If anyone had hoped that the dubious distinction of becoming the first American president to have a police mugshot taken might be a humiliating or humbling experience for the person concerned — or that four criminal indictments, 91 felony counts and an enforced tour of US courtrooms in the run-up to an election might precipitate some kind of fall in popularity — they must be feeling somewhat disillusioned. Since the release of the image of Donald Trump in Fulton County jail — showing the former president adopting a thuggish pose, brows furrowed and eyes glaring contumaciously up towards the camera — he has only increased his lead. Trump is now more than 50 points clear of his nearest rival Ron DeSantis in some surveys, and a poll by The Economist and YouGov last week found he would win in a run-off between him and Joe Biden. In RealClearPolitics’ polling average, the current president is still ahead, but by less than a percentage point.

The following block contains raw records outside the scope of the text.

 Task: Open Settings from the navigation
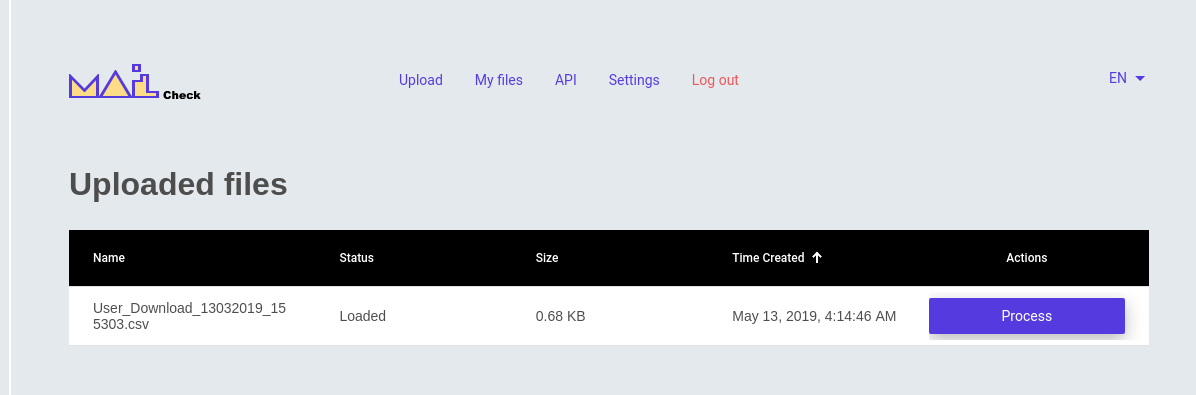[x=634, y=80]
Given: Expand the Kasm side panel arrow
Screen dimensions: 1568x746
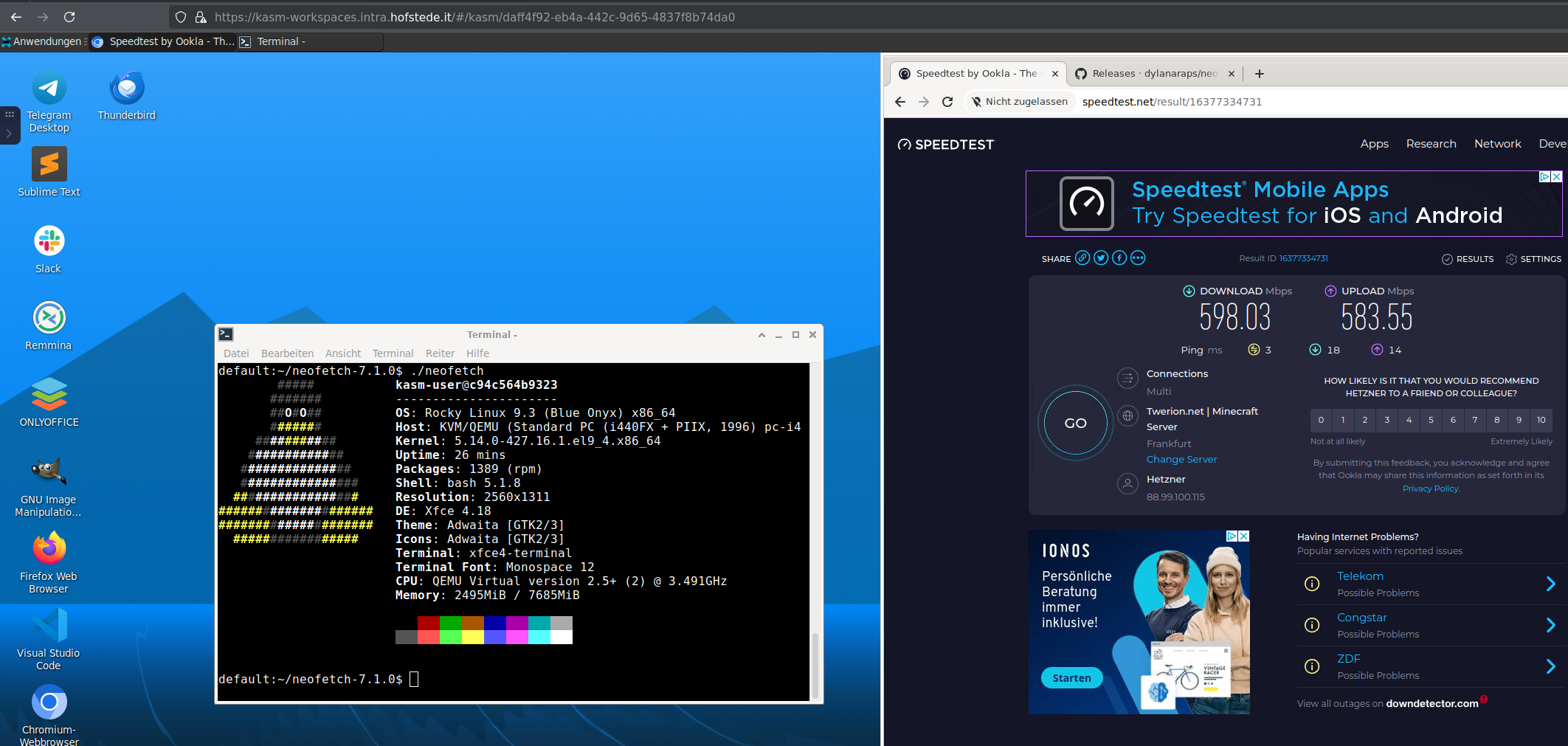Looking at the screenshot, I should coord(9,134).
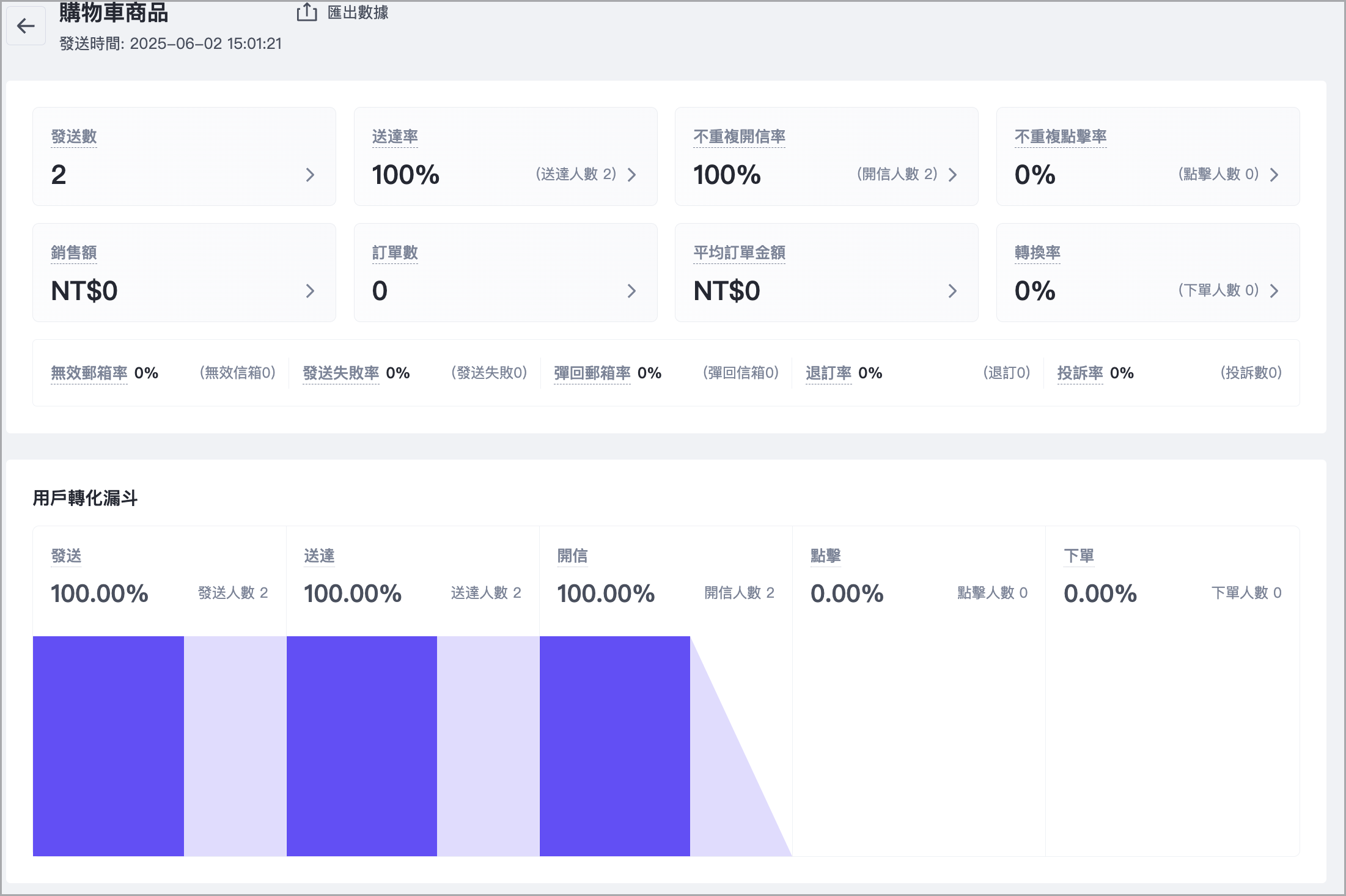Click the 投訴率 metric label

coord(1080,373)
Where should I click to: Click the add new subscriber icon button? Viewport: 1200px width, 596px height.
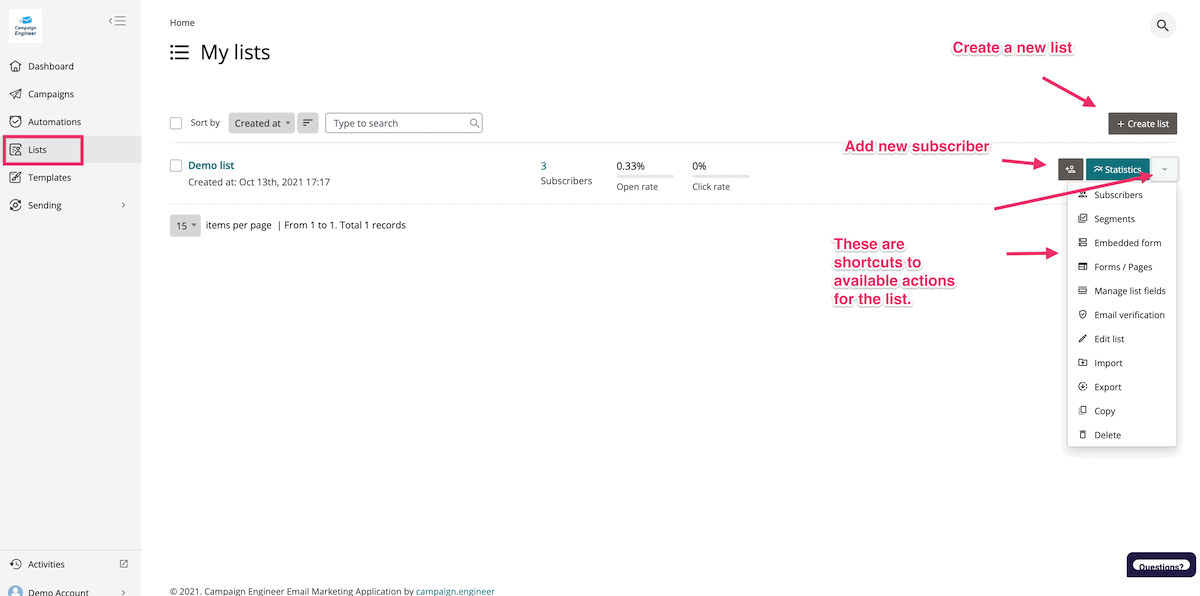(1070, 169)
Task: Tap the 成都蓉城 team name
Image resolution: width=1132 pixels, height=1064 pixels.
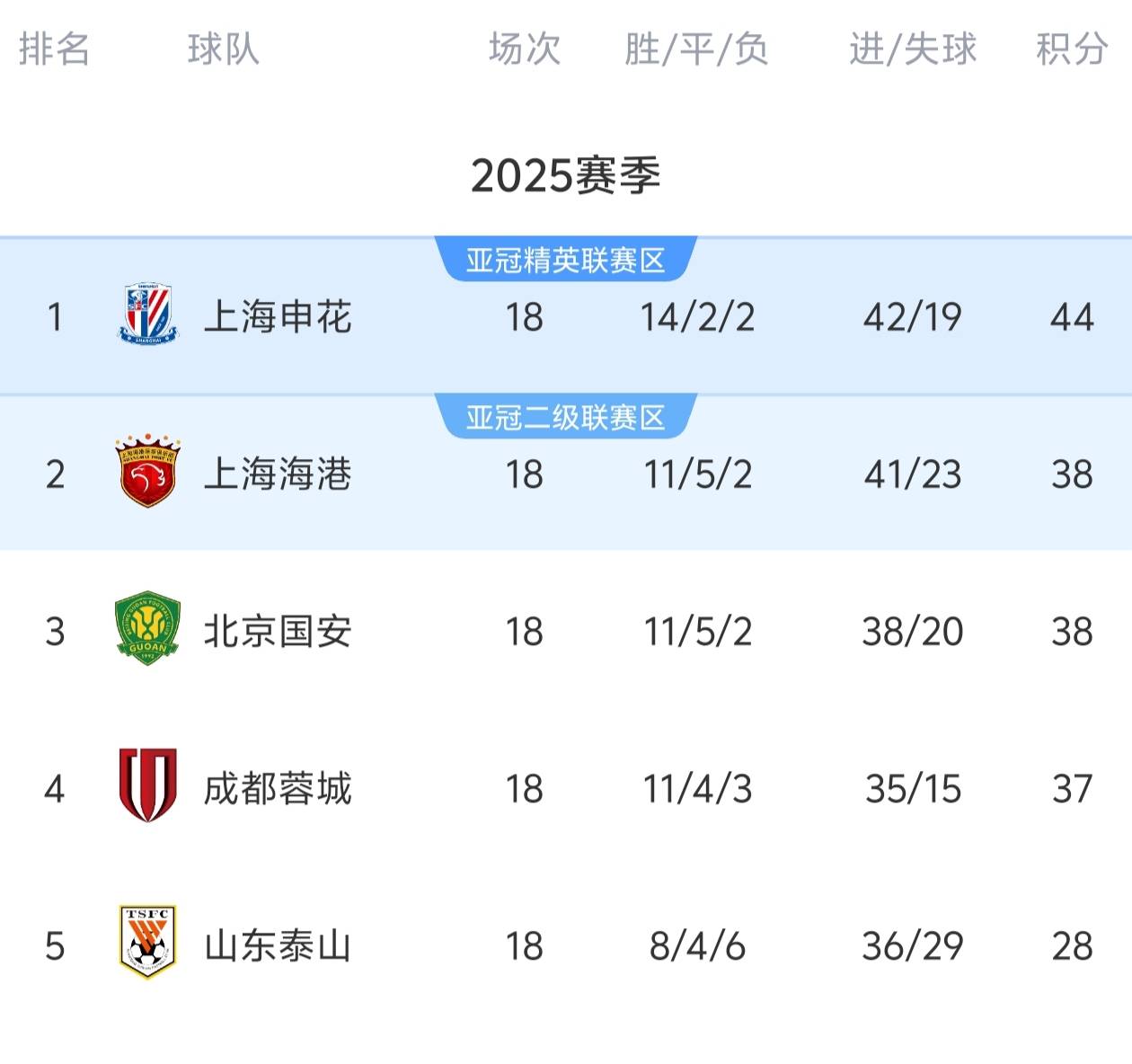Action: point(278,789)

Far from working against him, Trump’s mugshot became instantly iconic; “next-level”, as Elon Musk put it on X, formerly Twitter. Trump himself even took to Musk’s platform for the first time since he was banned in January 2021 to share the picture, along with a link to his website where supporters could make donations. His campaign said that it had made more than $9.4mn since the mugshot was released, including $864,000 from selling 24,000 coffee mugs printed with the image (geddit?) and $1.7mn from T-shirts.
Many worry that all his legal woes are turning Trump into a “martyr”, but I’m not sure that quite captures it. It would imply, apart from anything else, that Trump is being persecuted for some kind of strongly held beliefs or principles. But he is in possession of neither — apart from the belief in himself. No, Trump is no feeble martyr. He is something altogether more “based” — to borrow the internet slang-word for someone who is respected for paying no regard to political correctness or even basic morality. Trump is the ultimate American anti-hero.